Clergy Team GB and Ireland win Cranmer Golf Cup

August 12, 2016

The Cranmer Cup is a biennial golfing competition between a team of sixteen Anglican clergy from Great Britain & Ireland against a team of Anglican clergy from the USA & Canada. (Thomas Cranmer compiled the Prayer Book, a common link for all our churches, hence the title of the competition cup). The competition follows a similar pattern to the Ryder Cup, and this year was played on two of the courses at Celtic Manor near Newport in Wales, with Team GB&I hoping to win back the trophy which has been held by the Americans for quite a few years now.

Rev David Sceats, Rev Duncan McCosh, and Rev Jim Mein (three clergy from the Edinburgh Diocese), and Rev John Cuthbert from Inverness (the only one of the four who isn’t retired) were the four Scots who joined up with five Irish, one Welsh, and six English clergy – the Welshman was the Most Rev Barry Morgan, the Archbishop of Wales.
The event was played over a week in July with a couple of practice rounds and five competitive rounds. We wear blue, red, white or green golf shirts on consecutive days to recognise each province.

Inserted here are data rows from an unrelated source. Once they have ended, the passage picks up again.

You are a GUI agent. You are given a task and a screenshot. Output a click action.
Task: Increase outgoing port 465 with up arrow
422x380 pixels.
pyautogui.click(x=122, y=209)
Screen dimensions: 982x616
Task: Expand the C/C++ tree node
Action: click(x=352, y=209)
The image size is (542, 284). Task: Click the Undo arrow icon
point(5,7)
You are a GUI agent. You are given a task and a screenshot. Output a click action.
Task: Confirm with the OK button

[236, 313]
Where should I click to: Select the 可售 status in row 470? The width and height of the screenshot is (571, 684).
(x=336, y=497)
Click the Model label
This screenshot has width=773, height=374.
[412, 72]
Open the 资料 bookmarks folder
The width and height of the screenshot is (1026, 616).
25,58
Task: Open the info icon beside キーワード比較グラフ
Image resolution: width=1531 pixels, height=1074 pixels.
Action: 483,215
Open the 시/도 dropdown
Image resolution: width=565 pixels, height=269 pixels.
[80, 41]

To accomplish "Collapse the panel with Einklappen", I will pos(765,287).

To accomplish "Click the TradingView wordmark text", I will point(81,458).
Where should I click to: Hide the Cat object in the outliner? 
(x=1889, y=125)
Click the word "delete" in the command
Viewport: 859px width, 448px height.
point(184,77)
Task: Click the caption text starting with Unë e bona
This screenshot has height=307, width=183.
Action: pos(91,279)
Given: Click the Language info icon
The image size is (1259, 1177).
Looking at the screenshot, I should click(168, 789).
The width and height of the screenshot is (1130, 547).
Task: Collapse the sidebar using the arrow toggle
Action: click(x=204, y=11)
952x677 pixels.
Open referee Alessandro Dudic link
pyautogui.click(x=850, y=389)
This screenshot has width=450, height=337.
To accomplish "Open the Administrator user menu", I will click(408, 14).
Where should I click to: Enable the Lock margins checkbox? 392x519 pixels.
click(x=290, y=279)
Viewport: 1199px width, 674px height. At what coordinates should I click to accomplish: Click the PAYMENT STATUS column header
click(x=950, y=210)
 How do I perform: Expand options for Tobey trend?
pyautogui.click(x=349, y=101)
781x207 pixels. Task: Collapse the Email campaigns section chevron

The last player happened to be Archbishop Barry, and as he and his opponent came up the eighteenth, he had no idea how the scores stood and whether his score would matter or not. He knew when he sunk the winning putt, and a great cheer went up, that it did indeed matter. How appropriate for the Cranmer Cup to be won in Wales by the final putt by the Archbishop of Wales.

The next event will be in June 2018 in British Columbia west of the Rockies, at a course called Talking Rock which is run by Canadian First Nations people. Team GB&I will have to carry the trophy across, but will they be carrying it back again?